WHAT IS REQUIRED: Collect each line of the entries that holds the string "sidebar".

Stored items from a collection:
►

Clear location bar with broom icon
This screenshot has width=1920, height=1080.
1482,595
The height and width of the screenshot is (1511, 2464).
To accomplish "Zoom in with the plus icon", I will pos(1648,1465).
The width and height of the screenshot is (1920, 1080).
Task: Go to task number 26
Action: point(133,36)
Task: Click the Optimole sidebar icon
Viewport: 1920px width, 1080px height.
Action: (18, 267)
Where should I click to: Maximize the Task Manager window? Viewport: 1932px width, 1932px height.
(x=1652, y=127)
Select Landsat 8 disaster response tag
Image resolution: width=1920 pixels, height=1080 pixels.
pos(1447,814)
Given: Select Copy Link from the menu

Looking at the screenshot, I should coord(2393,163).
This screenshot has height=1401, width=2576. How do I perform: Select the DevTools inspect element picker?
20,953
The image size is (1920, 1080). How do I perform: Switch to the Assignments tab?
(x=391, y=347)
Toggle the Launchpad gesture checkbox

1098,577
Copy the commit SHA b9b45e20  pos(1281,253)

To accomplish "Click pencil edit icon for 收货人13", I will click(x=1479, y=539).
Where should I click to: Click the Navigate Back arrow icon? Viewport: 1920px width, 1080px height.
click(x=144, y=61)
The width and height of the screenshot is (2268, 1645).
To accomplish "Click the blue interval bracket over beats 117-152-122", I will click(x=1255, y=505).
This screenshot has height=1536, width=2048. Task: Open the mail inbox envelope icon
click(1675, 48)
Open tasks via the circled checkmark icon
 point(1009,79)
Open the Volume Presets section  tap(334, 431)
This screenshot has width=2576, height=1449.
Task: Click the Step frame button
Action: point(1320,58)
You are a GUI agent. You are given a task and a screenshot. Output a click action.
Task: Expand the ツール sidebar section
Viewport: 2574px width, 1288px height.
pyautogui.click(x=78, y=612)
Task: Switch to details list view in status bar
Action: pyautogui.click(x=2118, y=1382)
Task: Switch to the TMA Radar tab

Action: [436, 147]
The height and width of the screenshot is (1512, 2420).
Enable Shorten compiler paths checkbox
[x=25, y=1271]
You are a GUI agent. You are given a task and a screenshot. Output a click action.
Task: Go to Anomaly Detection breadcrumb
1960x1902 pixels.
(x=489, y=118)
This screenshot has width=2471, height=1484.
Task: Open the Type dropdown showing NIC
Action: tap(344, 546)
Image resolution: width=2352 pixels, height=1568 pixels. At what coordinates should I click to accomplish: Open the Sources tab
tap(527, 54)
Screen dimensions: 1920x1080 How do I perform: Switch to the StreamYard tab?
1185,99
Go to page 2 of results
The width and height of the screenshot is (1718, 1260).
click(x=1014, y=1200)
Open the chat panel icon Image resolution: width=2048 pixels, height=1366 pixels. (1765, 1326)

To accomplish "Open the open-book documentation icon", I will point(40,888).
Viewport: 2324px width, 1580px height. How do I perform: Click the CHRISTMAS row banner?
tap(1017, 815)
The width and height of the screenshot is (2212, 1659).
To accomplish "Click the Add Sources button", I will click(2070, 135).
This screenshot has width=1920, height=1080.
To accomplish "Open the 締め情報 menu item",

◄

COMPLETED EXERCISE:
Task: Click the Optimole sidebar icon
Task: Expand the ツール sidebar section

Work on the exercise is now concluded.